A gift of South Africa
As I was sitting in the crowded, quite battered minibus taxi on my way to the town of Thohoyandou to write this today, I tried to pass the time by reading a book by Deepak Chopra (The Book of Secrets, a gift sent by my sister Julie). I was immersed in the chapter titled "There is No Time But Now" as the taxi's rusty sliding door kept sliding open. Since I was the one sitting closest to it, I had to grab the handle and pull it shut each time. Three times I successfully accomplished the task with my left hand while still keeping my eyes on the book held in my right; but on the fourth, my little change purse tumbled from my lap and fell out the door just before I could close it. I shouted. The driver stopped. I retrieved the purse. When I sat down again, I put the book away. This allowed the wise-looking older woman in traditional Venda attire to ask me what I was doing in Tshifudi -- my little village -- and to give me a brief history of the town. No longer trapped by the book, I was able to gaze at the mist high above the green Zoutpansburg mountain range rising into the sky along the road, to feel the welcome coolness of a cloudy day after a week of 100 degree-plus temperatures, to hear the sweet chatter of a toddler who was cradled by his grandmother on the seat next to me. The greatest gift I have been given so far from South Africa is a growing ability to stay present for moments like these.
Sometimes the slow pace of the rural culture is frustrating. Every transaction takes three times more than it did in the US. People tell rambling stories that take a while to get to the point. Visitors drop by unexpectedly at all times of the day and are in no hurry to leave. The wait for a taxi can last more than an hour. But the thing is: I am not usually scheduled to be anywhere else. There is no easy means of escape (except perhaps to a book and see where that got me). I have no car. Thohoyandou is a 45 minute taxi rideaway from Tshifudi and it's only filled with shops, the Internet and three restaurants. It's too hot to walk far. My family has a TV, but that medium no longer holds my interest for long. Everyone else in my village just relaxes and enjoys the day together. So I do the same.

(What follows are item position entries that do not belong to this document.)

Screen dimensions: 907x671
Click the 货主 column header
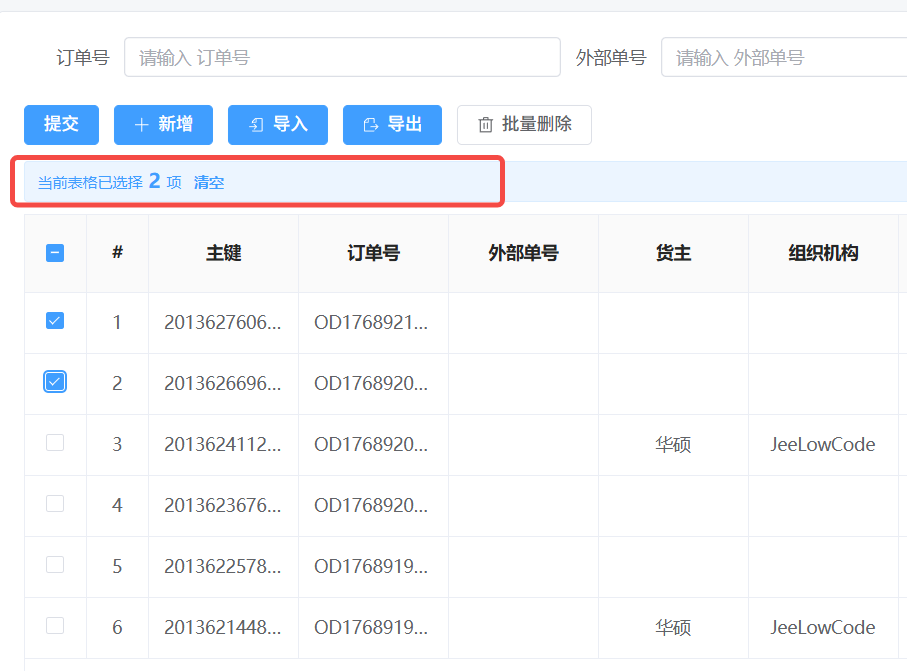pyautogui.click(x=673, y=254)
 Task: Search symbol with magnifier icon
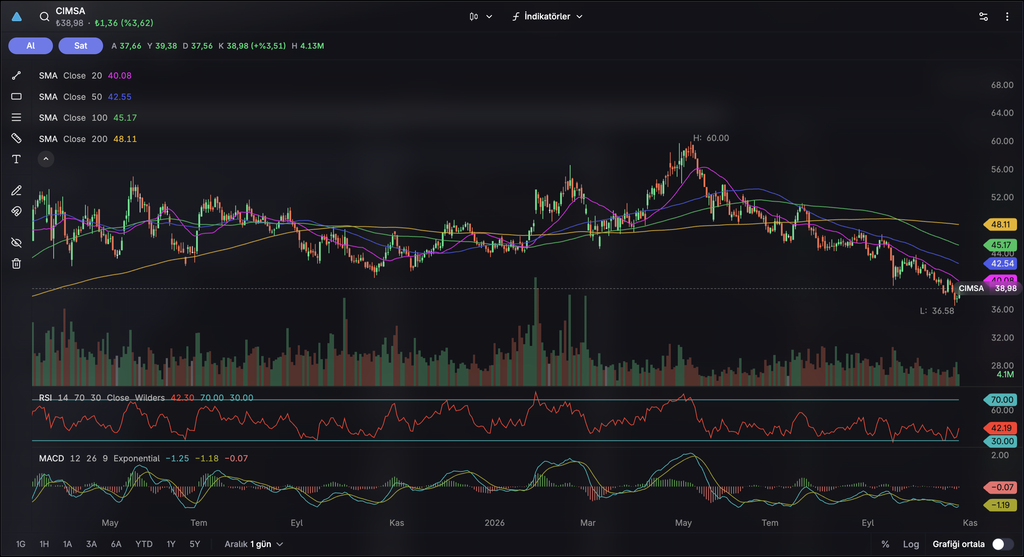44,17

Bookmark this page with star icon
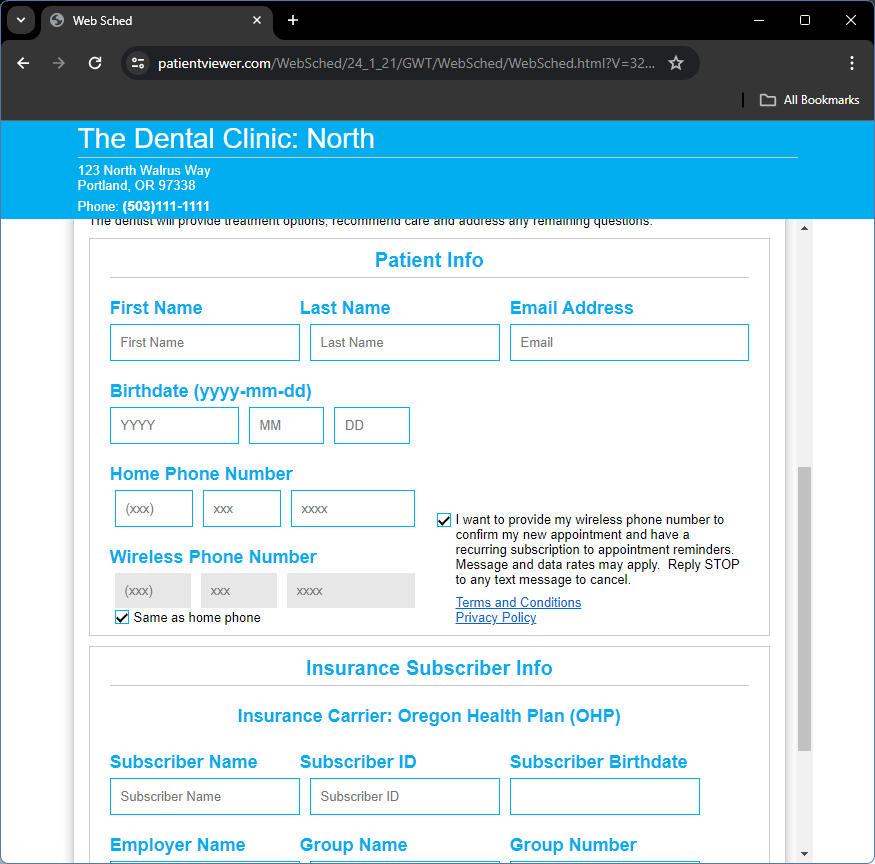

When the temperatures rose to 107 degrees Fahrenheit last week, most of the members of my host family, the Mammburus, gathered on the front porch at night where it was coolest. We watched the sky fill with stars (more stars than any sky I have seen before), helped the little ones to sleep with wet rags on their heads, listened to the chirp of bats and other animals that were were active despite the heat, and talked about all kinds of things. I might have been cooler in an air conditioned house somewhere, but I would not have found the companionship and simple joy that came out of that hot evening in Tshifudi.